Supplied data:
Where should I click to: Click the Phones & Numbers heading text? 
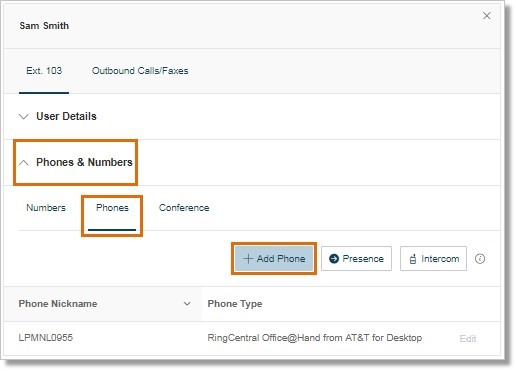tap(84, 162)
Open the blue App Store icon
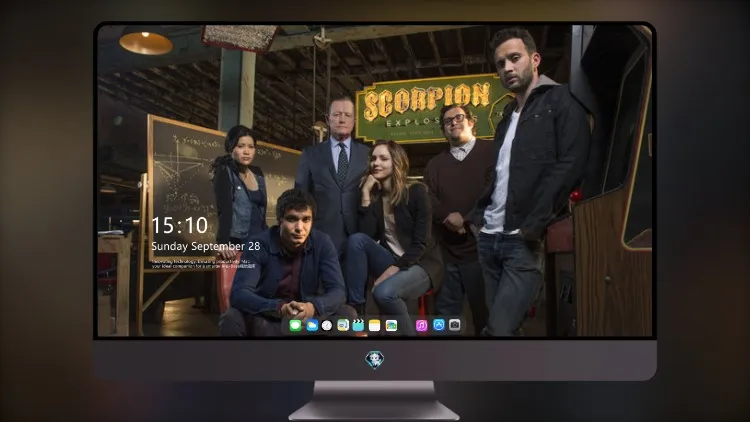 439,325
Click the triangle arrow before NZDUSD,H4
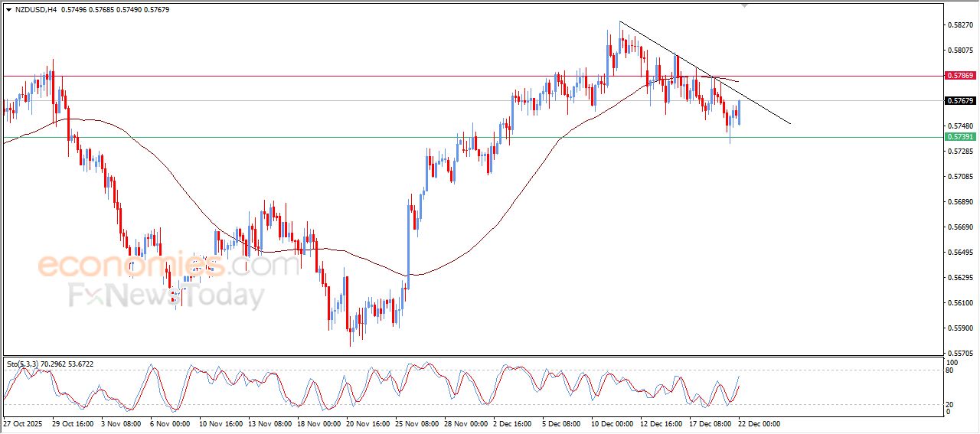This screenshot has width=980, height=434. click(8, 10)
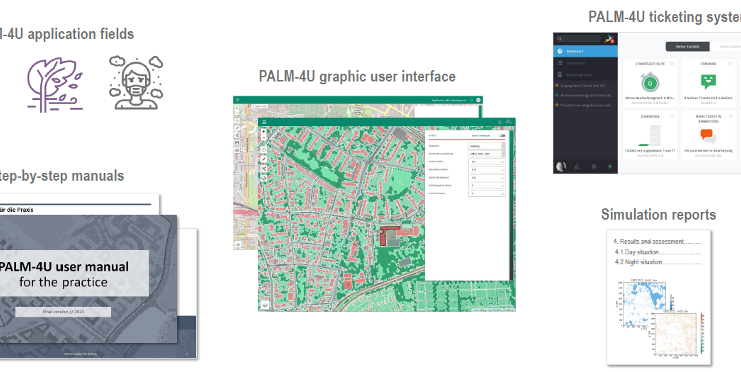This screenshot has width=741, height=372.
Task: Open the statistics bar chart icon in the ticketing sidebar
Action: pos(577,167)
---
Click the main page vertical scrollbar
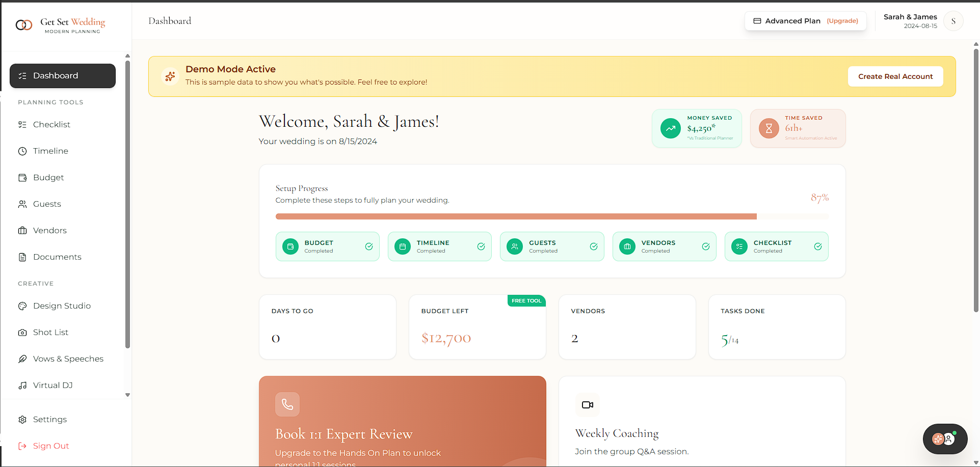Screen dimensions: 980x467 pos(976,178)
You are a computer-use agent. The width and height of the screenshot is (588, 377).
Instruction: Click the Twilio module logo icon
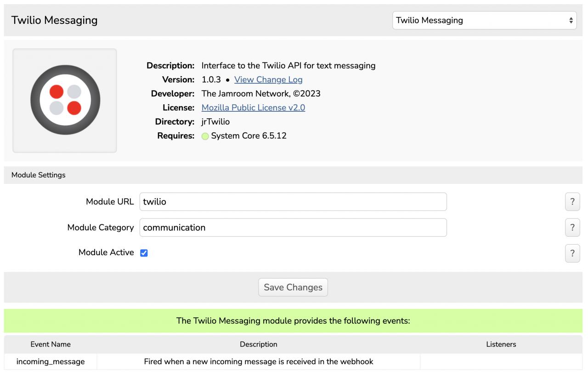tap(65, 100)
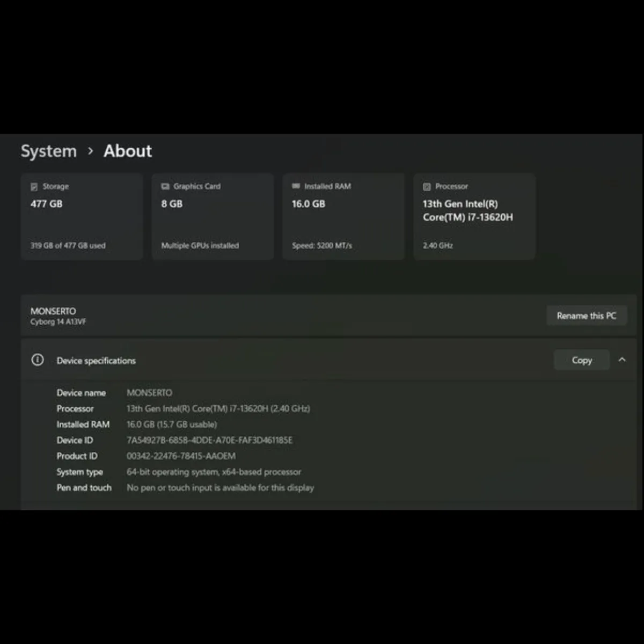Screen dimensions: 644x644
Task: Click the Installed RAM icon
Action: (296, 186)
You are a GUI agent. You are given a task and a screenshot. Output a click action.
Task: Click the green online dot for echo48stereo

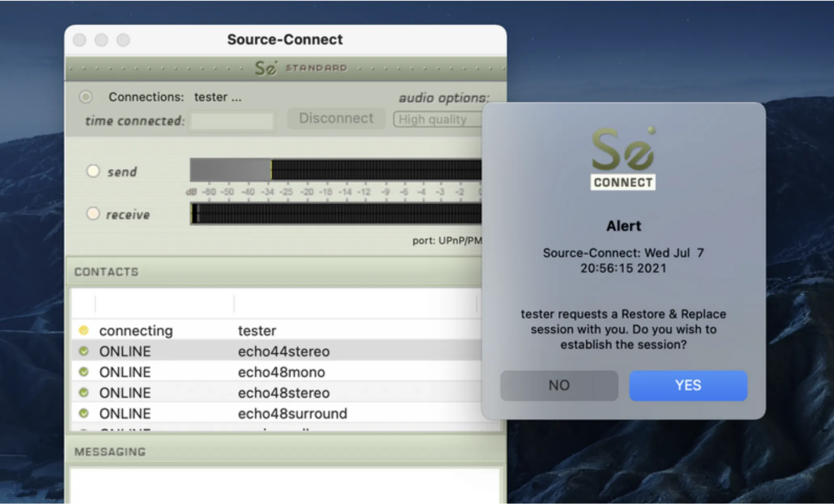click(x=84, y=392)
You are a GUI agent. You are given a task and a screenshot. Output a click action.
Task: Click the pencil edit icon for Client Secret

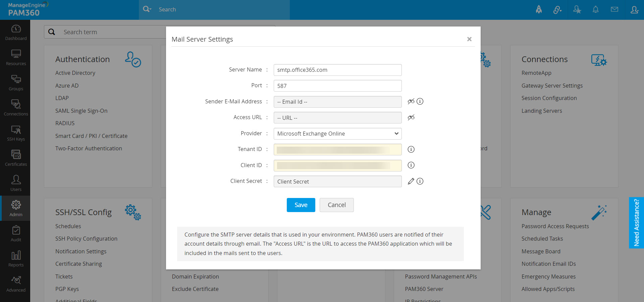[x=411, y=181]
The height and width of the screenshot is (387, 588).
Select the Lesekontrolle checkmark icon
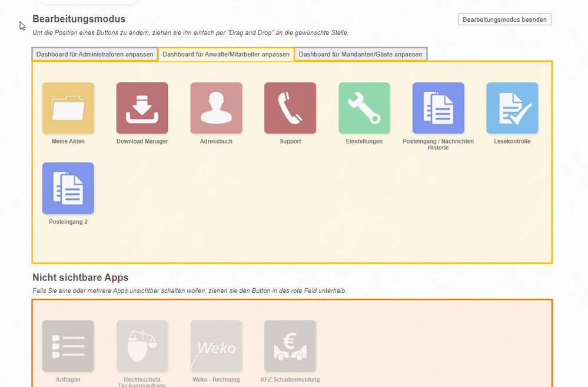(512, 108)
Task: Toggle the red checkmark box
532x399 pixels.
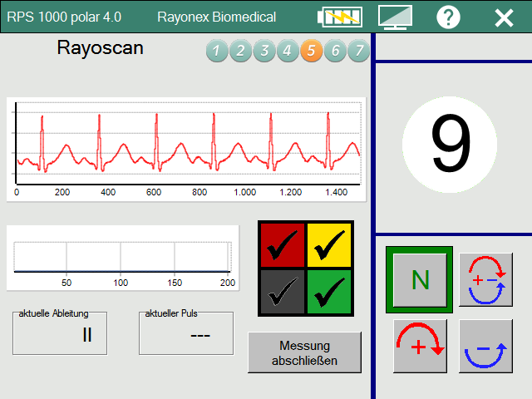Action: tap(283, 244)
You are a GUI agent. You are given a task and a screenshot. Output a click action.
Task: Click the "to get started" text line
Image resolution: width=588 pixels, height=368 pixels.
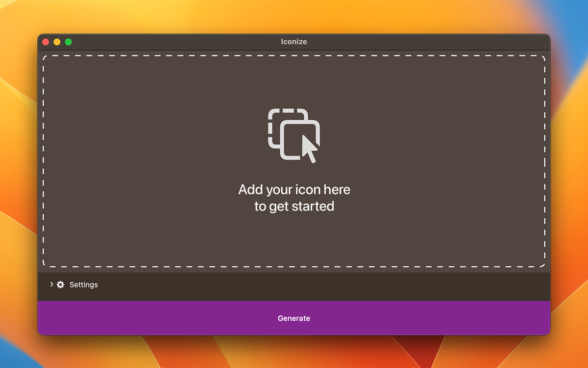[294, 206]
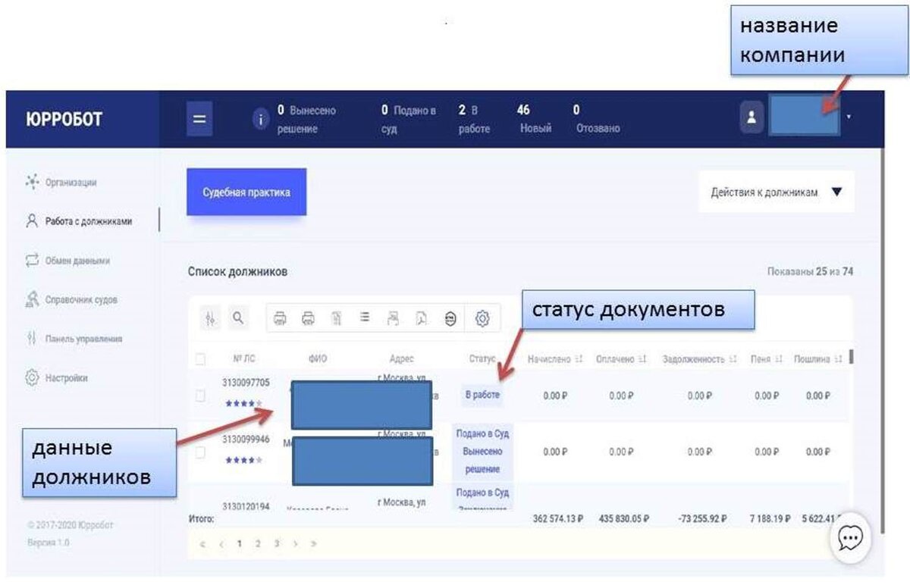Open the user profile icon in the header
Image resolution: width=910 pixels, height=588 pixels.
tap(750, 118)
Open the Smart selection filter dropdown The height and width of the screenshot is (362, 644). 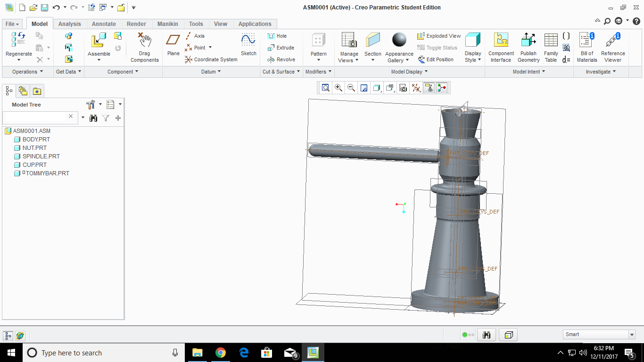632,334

Requirement: Repeat exactly the lines above, from the line that contains "Task: Click the green" down through the line that contains "The height and width of the screenshot is (387, 588).". Include both of those lines and none of the pictures.

Solution to the problem:
Task: Click the green online dot for echo48stereo

click(x=84, y=392)
You are a GUI agent. You are given a task and a screenshot. Output a click action.
Task: Click the pencil edit icon for Client Secret

[x=411, y=181]
The height and width of the screenshot is (387, 588).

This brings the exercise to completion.